Avoiding Duplicate Images

Duplicate images in an image collection is not good. Never mind all the extra disk space it uses, more important is the confusion it can cause and the time it wastes. For instance, someone searches for a photo and finds multiples of the same image. They don’t know which to use. They may be different sizes or qualities. They may have to take the time to inquire with colleagues to understand which should be used. This wastes both peoples time. Another example: someone wants up add data such as tags, author or copyright, but end up updating only one or have to bother updating both. To compound matters, often there’s not just a single duplicate. There might be 3 or 5 or 10 copies of an image. A clean, duplicate free image collection is so much more valuable than one littered with confusing and time wasting copies.
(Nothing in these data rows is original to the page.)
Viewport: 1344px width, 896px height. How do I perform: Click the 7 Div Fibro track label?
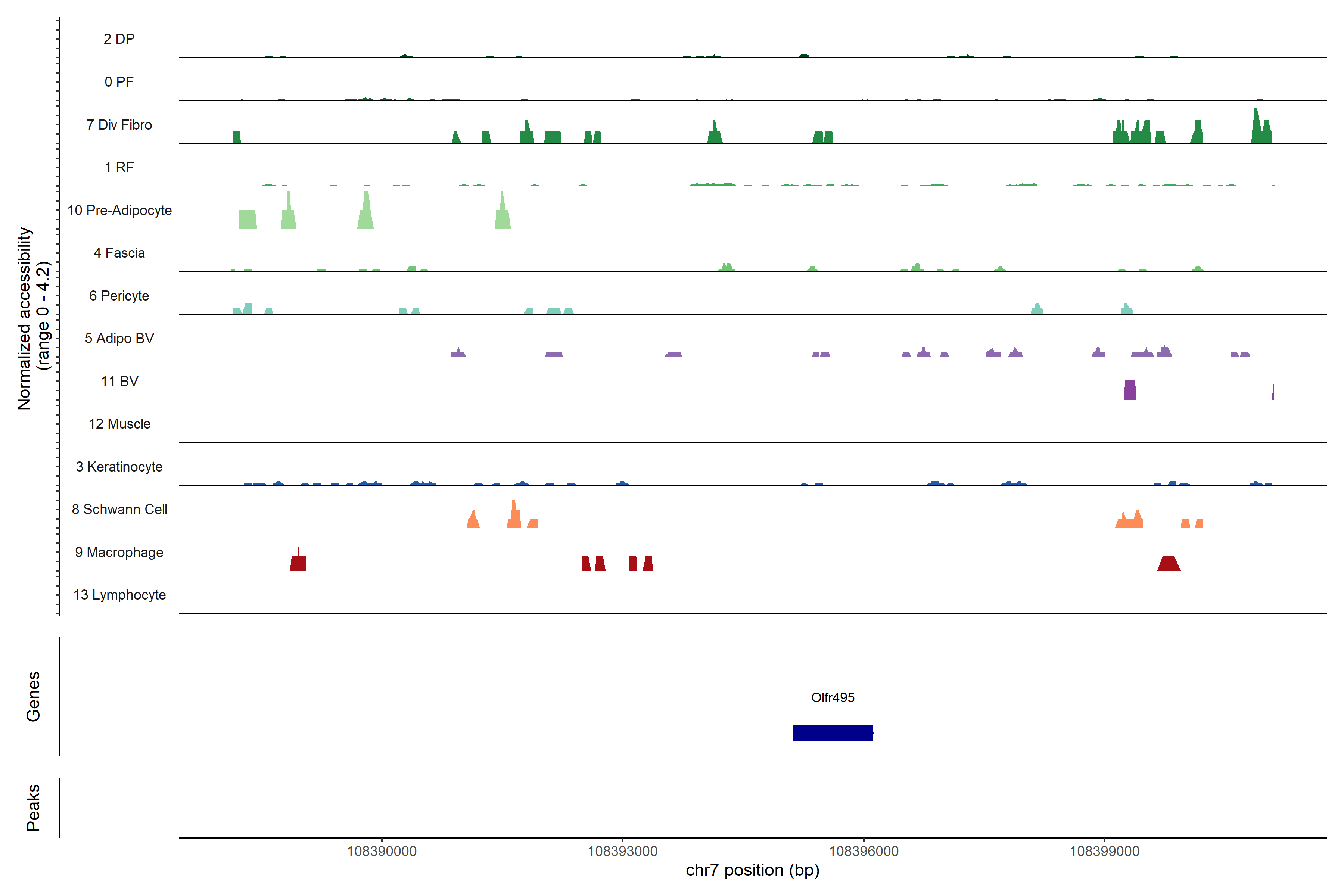tap(119, 125)
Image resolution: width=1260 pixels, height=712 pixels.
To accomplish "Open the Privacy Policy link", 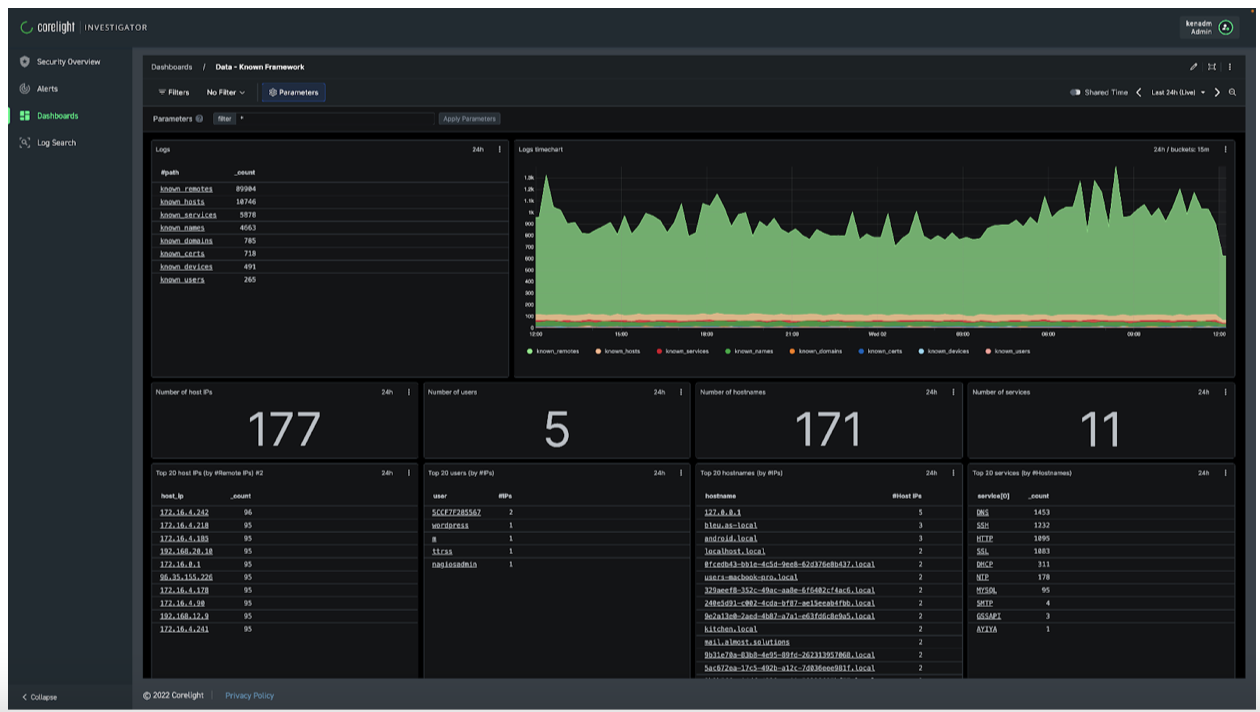I will pyautogui.click(x=249, y=696).
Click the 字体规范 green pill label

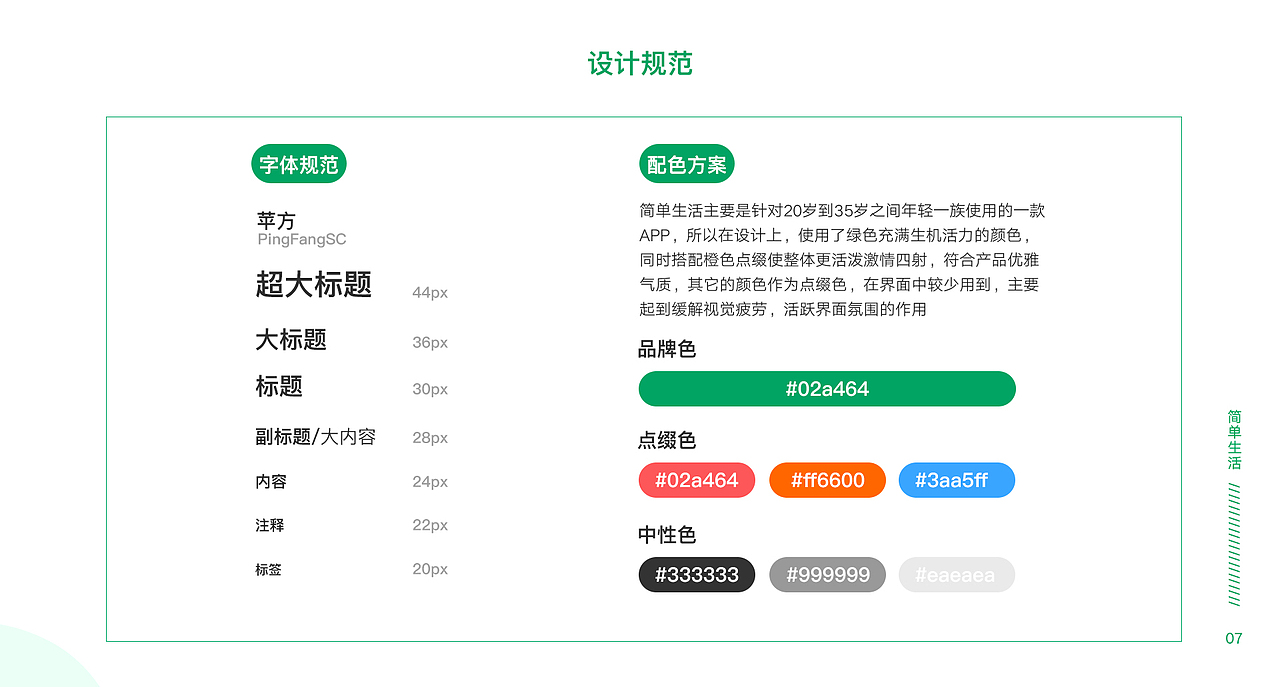(x=298, y=163)
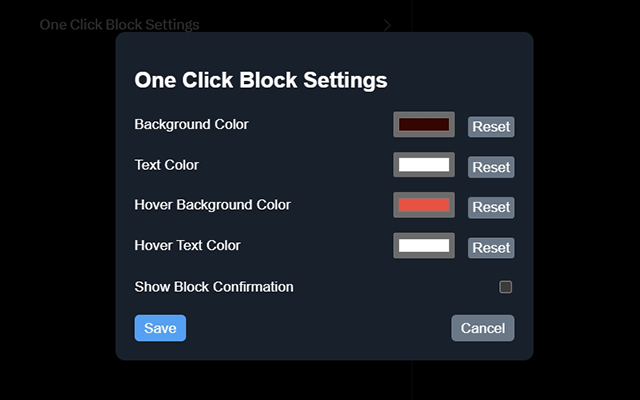Reset the Hover Text Color setting
The image size is (640, 400).
(x=491, y=248)
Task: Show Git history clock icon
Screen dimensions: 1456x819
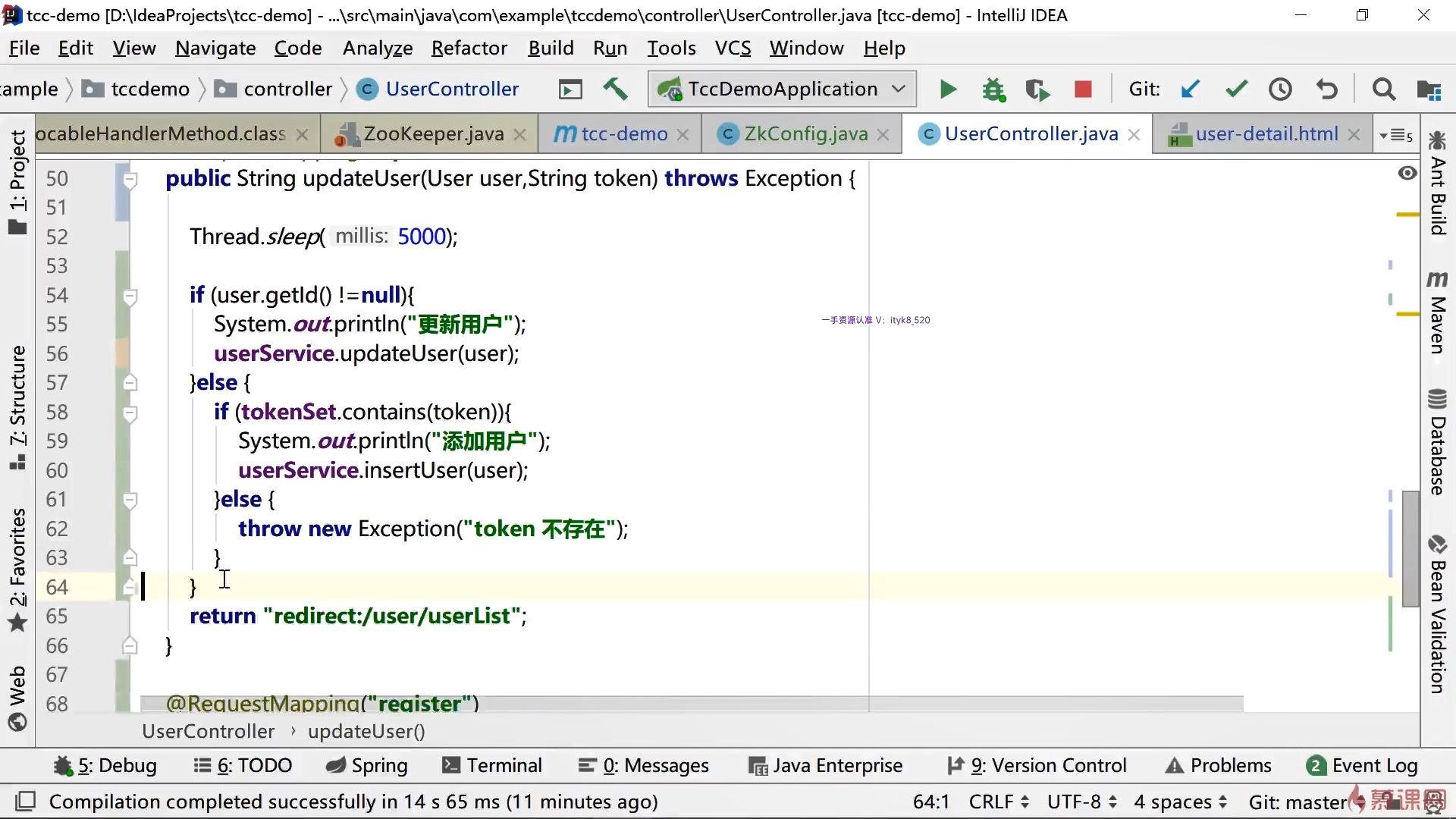Action: click(1280, 89)
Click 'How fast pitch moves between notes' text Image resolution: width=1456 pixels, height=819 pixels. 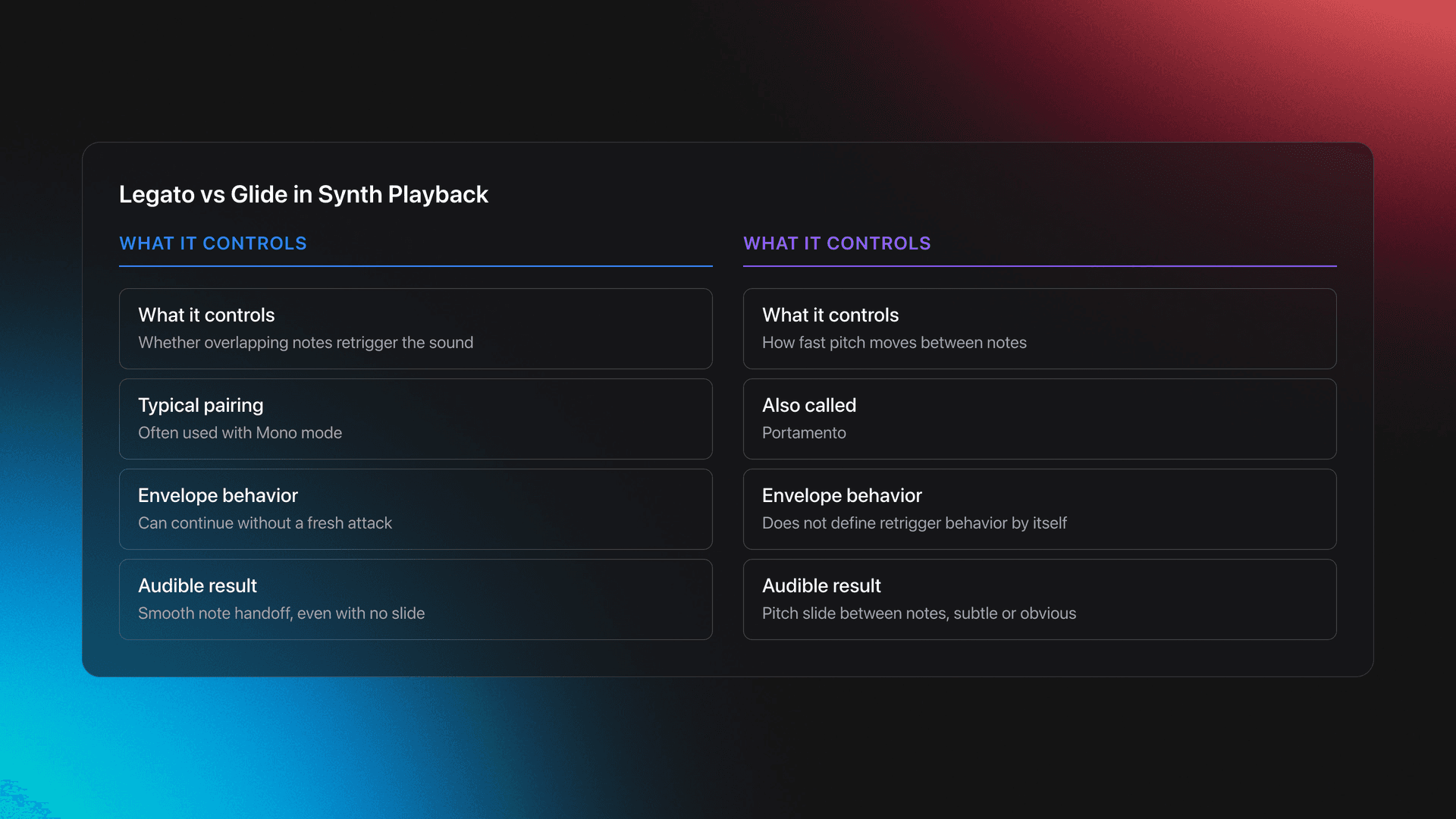pyautogui.click(x=894, y=342)
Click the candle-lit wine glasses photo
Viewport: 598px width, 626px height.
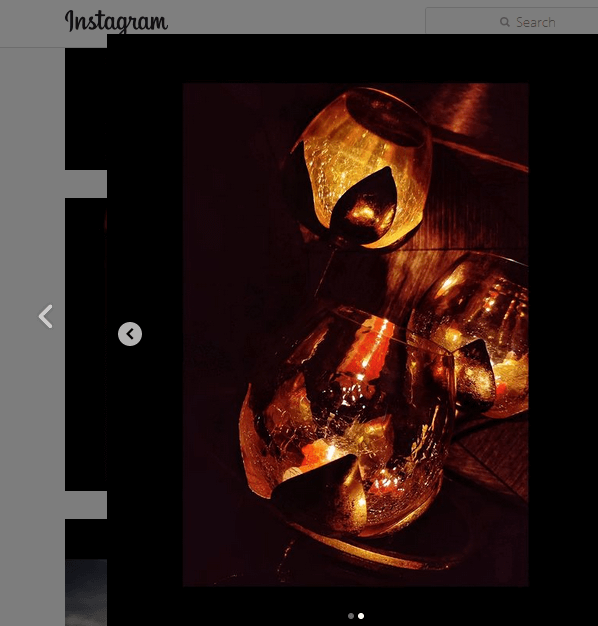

No Reason for Duplicates with DBGallery

Avoiding duplicates within DBGallery falls into two categories:

1. Tools to negate the need for them

2. Detecting when they exist

3. Finding related images

Tools to negate the need for duplicates

There are times when someone on a team will be tempted to create duplicates.  Two clear examples for why: 

  • They're creating a promotional campaign and look around for the images they wish to include, making a copy of the file each time they frequently build out a campaign.  This is the most common reason for creating duplicate images.

Avoiding this within DBGallery: Use "Collections".  This is one the product's most loved and most convenient features, where it creates pointers back to original images using "Collections".  Drag an image from any folder and drop it onto a collection to create a pointer to the original image.  In the Collection, the thumb will show as usual, and opening it will show data, allow downloads, etc., as with an image in a folder.  Collections look like folders, and can have a similiar structure of sub-Collections, but store only pointers (or shortcuts) rather than making a copy of the file.  When no longer needed, a Collection can just be deleted without effecting the original images.  "Collections" can be configured in the UI to be named anything, the most popular being "Projects", "Campaigns", and "Light Boxes".  See Collections in our Knowledge Base for a full description of this great feature. 

  • Storage of various size images so they can be easily downloaded.

Avoiding this within DBGallery: There is a dropdown in each image preview to choose various image sizes for download.  No need to store them seperately.

Tools to detect and cleanup duplicates

DBGallery is able to detect duplicates as they are uploaded and can check for them across the entire collection.

Detection during Upload

The most appropiate place to check is when they're being added to the system.  Why let them be added at all right?  DBGallery has a checkbox in its upload dialog which everyone should use: Detect Duplicates.  When duplicates are detected the upload page lights up a "Resolve Duplicates" button (Figures 1), which leads to a "Resolve Duplicates" page (Figure 2).

Figure 1: The upload dialog having detected duplicates.


Figure 2: The resolve duplicates page shown when there are duplicates detected during upload.


Global Duplicates Detection

Unfortunately the upload process by itself isn't sufficient.  Duplicates can sneak through or exist in the initial set of images added to DBGallery during system setup. 

For these scenarios there is a Global Duplicates Check.  It is found in the Tools menu of DBGallery's main page.  It looks and operates very much the same as the upload check, with some additional options because it can be quite some effort to clean up a large image collection after initially populating it.  One difference: there is an option to ignore a group of duplicates when in rare case they're valid or need to be kept around while it's decided what the initial creator wants to do with them.

Figure 3: The global duplicates check page.

Finding Related Images

When the above exact duplicates isn't sufficiuent, finding near-duplicates through related images can be effective.  This is when the images aren't exactly the same but so close they aren't needed, such as when burst mode on a camera is used.  Introduced in the winter of 2024, Find Related Images searches for photos that are visually similar, are taken 5 minutes before or after the selected image, as well as those with similar data.  The screenshot below shows how this looks.  See Related Images in our Knowledge Base for a more detailed look at this capability.

Figure 4: The Related Images sidebar.


In summary, I'll repeat what was said above: a clean, duplicate free image collection is so much more valuable than one littered with confusing and time wasting copies.  Duplicate images are evil!  The good news there is no need for them to be a problem when provided with ways to detect them and tools to negate the need to have them in the first place.  Both of which are provided in DBGallery.